Do I Have to Give TinkyBell My Personal Data? What Happens if I Refuse?

In a client relationship, providing and agreeing to the processing of personal data is, to some extent, obligatory for the performance of the contract, so we can ensure that the persons making agreements on behalf of our business clients are authorized to do so, that we fulfill our contractual obligations and that our rights are respected. We are unlikely to be able to provide the services requested from us if we are not allowed to process your personal data. As regards our employees, we also need to process personal data to comply with employment contracts and legal requirements.

What Are My Rights? How Can I Control the Use of My Personal Data?

Withdrawing consent
If the legal basis for processing your personal data is your express consent, you can withdraw your consent at any given time by notifying us using the contact details provided under “Controller”.

Right of access
You have the right to know whether we process your personal data and to know what personal data on you we process. You also have the right to obtain more information about the purposes of the processing.

Right to rectification
You have the right to ask us to rectify any incorrect, outdated or otherwise incomplete personal data.

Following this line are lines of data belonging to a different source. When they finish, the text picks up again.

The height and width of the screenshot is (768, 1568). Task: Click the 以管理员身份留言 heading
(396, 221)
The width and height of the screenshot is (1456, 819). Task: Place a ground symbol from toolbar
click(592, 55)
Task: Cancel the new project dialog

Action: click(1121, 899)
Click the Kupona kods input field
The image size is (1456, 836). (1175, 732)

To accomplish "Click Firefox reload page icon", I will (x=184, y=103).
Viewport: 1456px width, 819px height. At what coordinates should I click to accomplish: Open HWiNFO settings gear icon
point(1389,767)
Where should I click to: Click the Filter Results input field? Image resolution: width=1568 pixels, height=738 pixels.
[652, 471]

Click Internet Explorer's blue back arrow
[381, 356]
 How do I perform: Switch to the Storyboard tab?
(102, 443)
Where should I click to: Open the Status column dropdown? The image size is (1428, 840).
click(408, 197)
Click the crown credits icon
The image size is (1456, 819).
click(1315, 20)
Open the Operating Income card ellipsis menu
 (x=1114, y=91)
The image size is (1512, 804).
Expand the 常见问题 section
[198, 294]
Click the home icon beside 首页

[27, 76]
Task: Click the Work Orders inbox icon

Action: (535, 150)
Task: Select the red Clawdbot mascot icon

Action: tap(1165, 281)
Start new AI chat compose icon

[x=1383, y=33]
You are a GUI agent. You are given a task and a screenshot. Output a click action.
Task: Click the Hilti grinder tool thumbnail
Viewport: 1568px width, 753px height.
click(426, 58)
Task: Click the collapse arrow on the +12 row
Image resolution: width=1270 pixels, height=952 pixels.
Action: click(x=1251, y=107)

Right to object to direct marketing
Even if we do not require your express consent for direct marketing, you have the right to object to the processing for direct marketing purposes by notifying us using the contact information provided above.

The right to object to processing
If we are processing your personal data based on public interest or our legitimate interests, you have the right to object to the processing of your personal data if the processing has no notable reason that would override your rights or if the processing is not necessary to handle a legal claim. Please note that if you object to the processing of your personal data, we will probably no longer be able to provide services to you.

The right to restrict processing
Under certain circumstances, you have the right to require us to restrict the processing of your personal data.

The right to data portability
If we have processed your personal data with your express consent or for the performance of a contract, you have the right to receive the personal data you have electronically provided to us in a commonly used format so that you can transmit those data to another controller.

How Can I Exercise My Rights?

You can exercise the above-mentioned rights by contacting us using the contact information provided above. Please note that we must take reasonable measures to verify your identity. If you think that we have processed your personal data unlawfully, you can also lodge a complaint with a competent supervisory authority (in Finland: the Data Protection Ombudsman).

Can This Privacy Policy Be Updated?

We may update our privacy policy to reflect changes in our operations or principles of processing personal data. Updates may also be relevant if the applicable legislation is amended. The changes will take effect as soon as we have published the updated privacy policy statement. For this reason, please read this privacy policy regularly.